In use, the buckets 140 of the rotor and blade assembly 110 may be positioned about the rotor 120 within the dovetail slot 130 as is described above. When all of the buckets 140 have been positioned thereon, the locking blade 170 may be inserted. Specifically, the hooks 240, 250 may be inserted within the locking blade groove 300 in the rotor 120. The base 190 then may be inserted between the hooks 240, 250. The base 190 then may be secured by inserting the side screws 280, 290 between the base screw threads 200, 220 and the hook screw threads 270. The rotor and blade assembly 100 thus may be secure. The rotor and blade assembly 110 also may be disassembled in reverse order.
The locking blade 170 with the multi-piece configuration 175 thus may improve the overall fatigue life of the turbine rotor blade assembly 110. Specifically, the use of the multi-piece configuration 175 may avoid inherent rotor stress concentrations that may be caused by the small radius of a tapped hole when using blade retention screws and the like.

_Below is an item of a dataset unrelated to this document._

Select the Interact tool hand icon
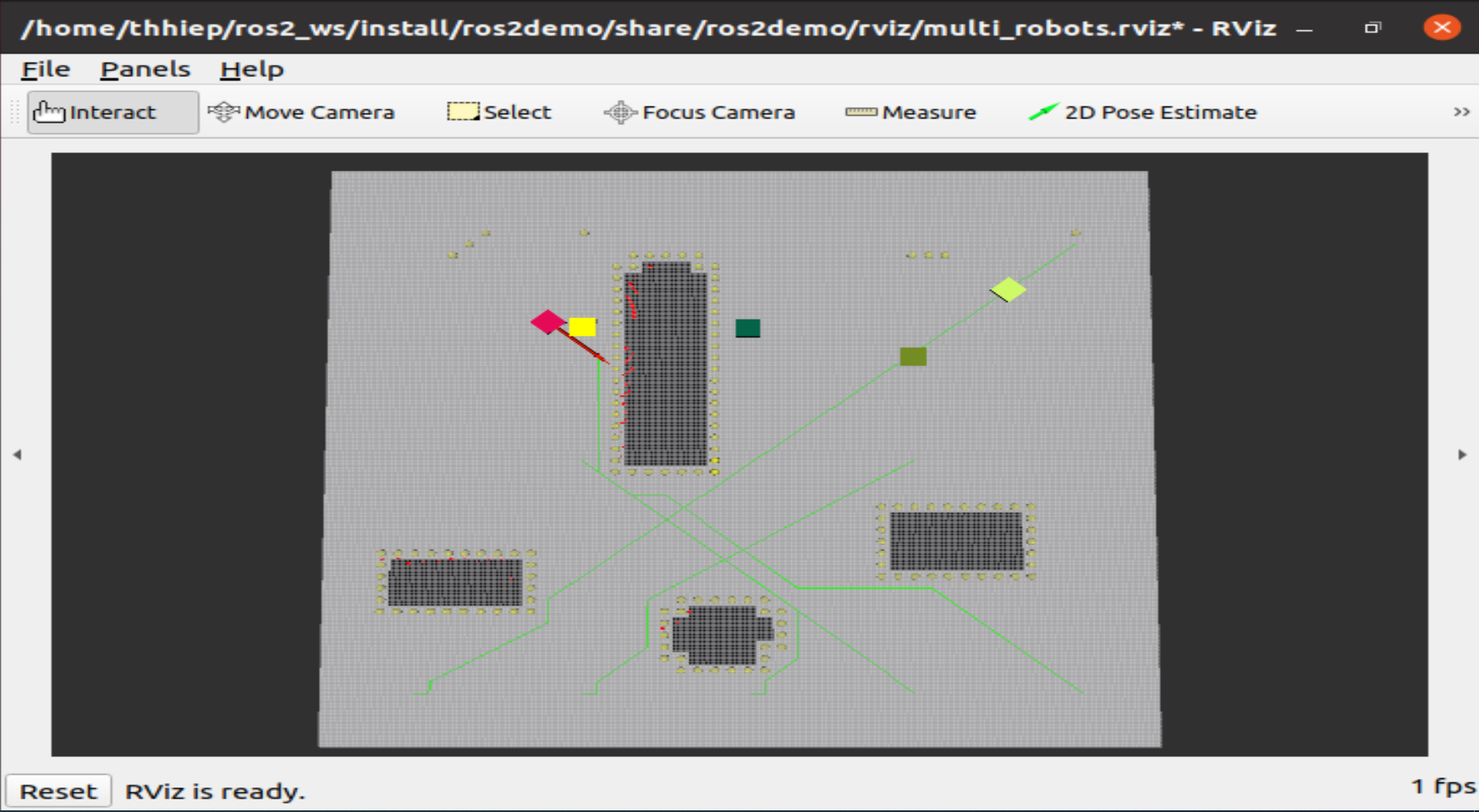Image resolution: width=1479 pixels, height=812 pixels. (x=49, y=112)
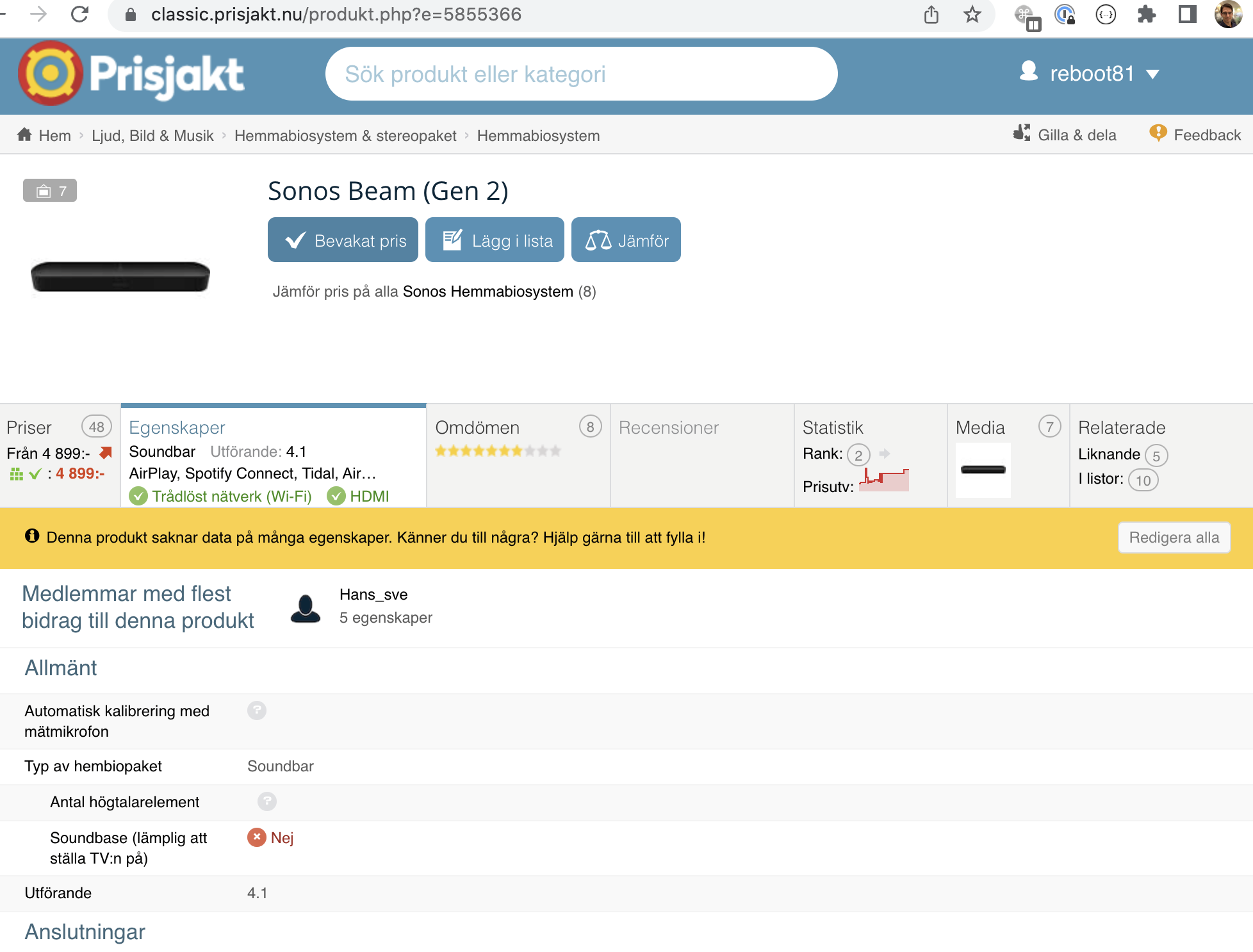
Task: Reload the page with the browser refresh icon
Action: [x=80, y=14]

Rather, the multi-piece configuration 175 uses the hooks 240, 250 within the locking blade groove 300 of the rotor 120 without requiring the use of screws tapped or otherwise inserted into the rotor 120. The multi-piece configuration 175 thus may improve the fatigue life of the rotor 120 and related components for an extended component lifetime.

Claims

A turbine rotor and blade assembly (110) for a steam turbine (10), comprising:
a rotor (120) having a dovetail slot (130) formed therein and a locking blade groove (300) positioned within the dovetail slot (130);

a plurality of buckets (140) positioned about the rotor (120), each of the buckets (140) including a blade (150) and a dovetail (160) configured to mate the conforming dovetail slot (130) of the rotor (120); and

a locking blade (170) positioned about the rotor (120), the locking blade (170) comprising a multi-piece configuration (175) including:
a base (190) having a first planar side (210) with a first side base screw thread (200) formed therein and a second planar side (230) with a second side base screw thread (220) formed therein;

a first side hook (240) on a first side (210) of the base (190) and a second side hook (250) on a second side (230) of the base (190), the first and second side hooks (240, 250) having planar mating surfaces configured to mate with the first and second planar sides (210, 230) of the base (190), respectively;

wherein the first side hook (240) comprises a first flange (260) and the second side hook (250) comprises a second flange (265), the first and second flanges (260, 265) extending outwardly from outer surfaces of the side hooks (240, 250);

wherein the locking blade groove (300) in the rotor (120) is sized to accommodate the first flange (260) and the second flange (265) of the base (190) of the locking blade (170); and

wherein the outer surfaces of the first and second side hooks (240, 250), including the outer surface of the fist and second flanges (260, 265), are curved to mate with curved inner surfaces of the rotor (120), including inner surfaces of the locking blade groove (300) in the rotor (120); and

first and second side screws (280, 290) inserted into the screw threads formed in between the first or second planar side (210, 230) of the base (190) and the planar mating surface of the first and second side hook (240, 250), respectively, to attach the first side hook (240) and the second side hook (250) to the base (190).
The turbine rotor and blade assembly (110) of claim 1, wherein the locking blade (170) comprises a blade (180) extending from the base (190).
The turbine rotor and blade assembly (110) of any preceding claim, wherein the the plurality of buckets (140) is positioned in the dovetail slot (130).